(SOURCE INFORMATION Opens)

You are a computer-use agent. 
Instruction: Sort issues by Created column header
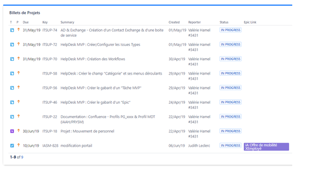(x=174, y=22)
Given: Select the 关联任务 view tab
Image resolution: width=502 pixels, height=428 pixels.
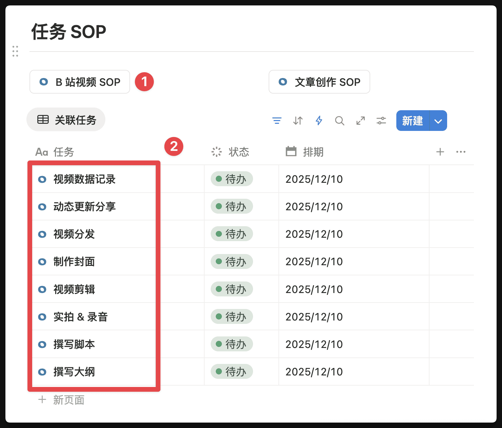Looking at the screenshot, I should click(66, 120).
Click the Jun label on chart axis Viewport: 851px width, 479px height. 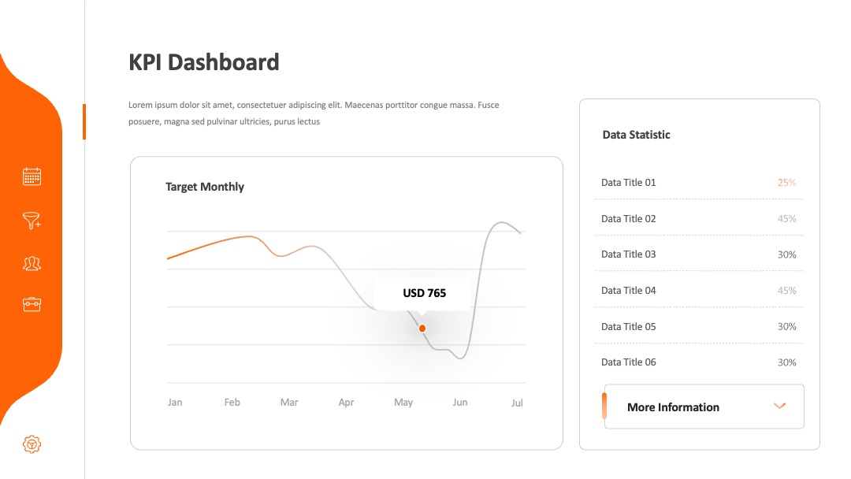tap(459, 403)
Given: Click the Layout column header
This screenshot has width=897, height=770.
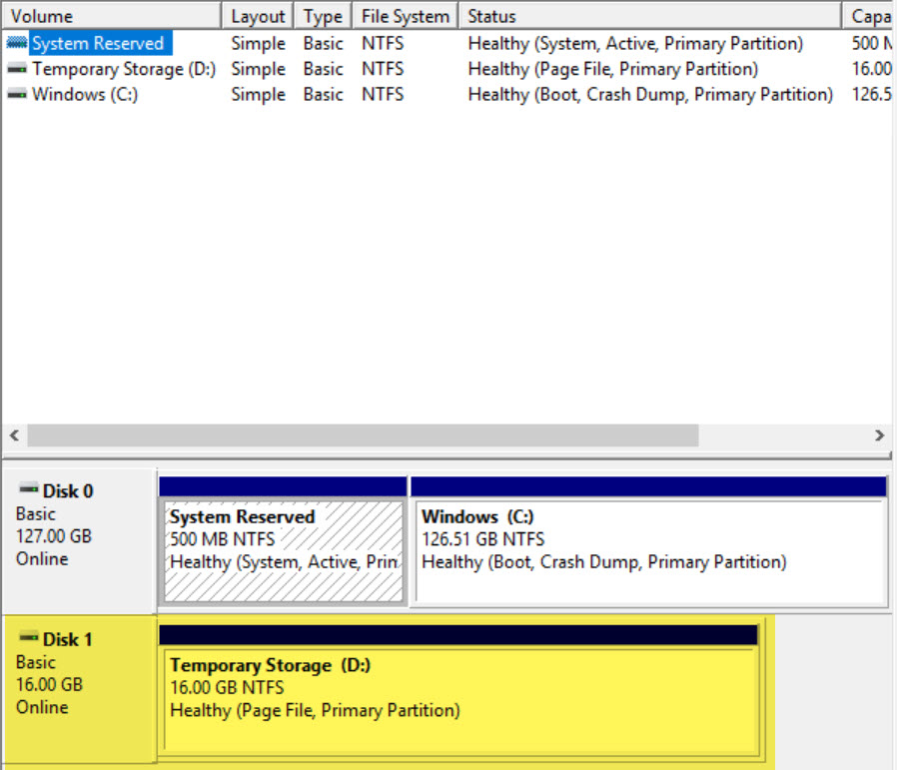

(SOURCE INFORMATION Closes)

Find the line that contains "Given: Click the Layout column header". Copy it and every line after it through the end of the listing exactly, but not the pictures.

Given: Click the Layout column header
This screenshot has width=897, height=770.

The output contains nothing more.